GENEL KURUL KONUŞMASI
Konu: AK PARTİ Grubu önerisi münasebetiyle
Yasama Yılı:5
Birleşim:9
Tarih:20.10.2021

HDP GRUBU ADINA GÜLÜSTAN KILIÇ KOÇYİĞİT (Muş) - Teşekkür ederim.

Sayın Başkan, sayın vekiller ve ekranları başında bizleri izleyen değerli halklarımız; hepinizi saygıyla sevgiyle selamlıyorum.

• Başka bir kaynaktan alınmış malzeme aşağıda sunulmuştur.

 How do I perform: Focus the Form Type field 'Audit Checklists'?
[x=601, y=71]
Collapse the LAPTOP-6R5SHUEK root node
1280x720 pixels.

Meclis başlarken Grup Başkan Vekilimiz Sayın Meral Danış Beştaş da ifade etti, bugün, yol arkadaşımız, TJA'nın dönem sözcüsü Ayşe Gökkan'a otuz yıl gibi bir ceza verildi. Bu otuz yılık cezanın aslında Ayşe Gökkan'ın mücadelesine, kadın özgürlüğüne olan inancına, sokaklarda, meydanlarda, belediye başkanıyken her gün, her yerde ve her zeminde aslında kadın haklarını haykırmasına, kadın mücadelesini yükseltmesine ve bu erkek devlete, bu erkek düzene karşı bayrak açmış olmasına verildiğini biliyoruz. Yine biliyoruz ki bu cezayı gün geçtikçe erkekleşen erkek devlet yargısı AKP eliyle verdi; AKP, bir kez daha yargıyı araçsallaştırdı. Bugün hem Kürt özgürlük hareketinin hem Kürt siyasal hareketinin ve aynı zamanda Kürt kadın hareketinin başında yargıyı balyoz gibi sallayarak aslında onu cezalandırmak istiyor. Bizi bu cezalarla, bu sindirme politikalarıyla yıldıramayacağınızı bir kez daha buradan ifade etmek istiyorum ve bu vesileyle de cezaevinde siyasi olarak, siyasi düşünceleri nedeniyle tutulan bütün kadın yoldaşlarımı bir kez daha saygıyla sevgiyle selamlıyorum.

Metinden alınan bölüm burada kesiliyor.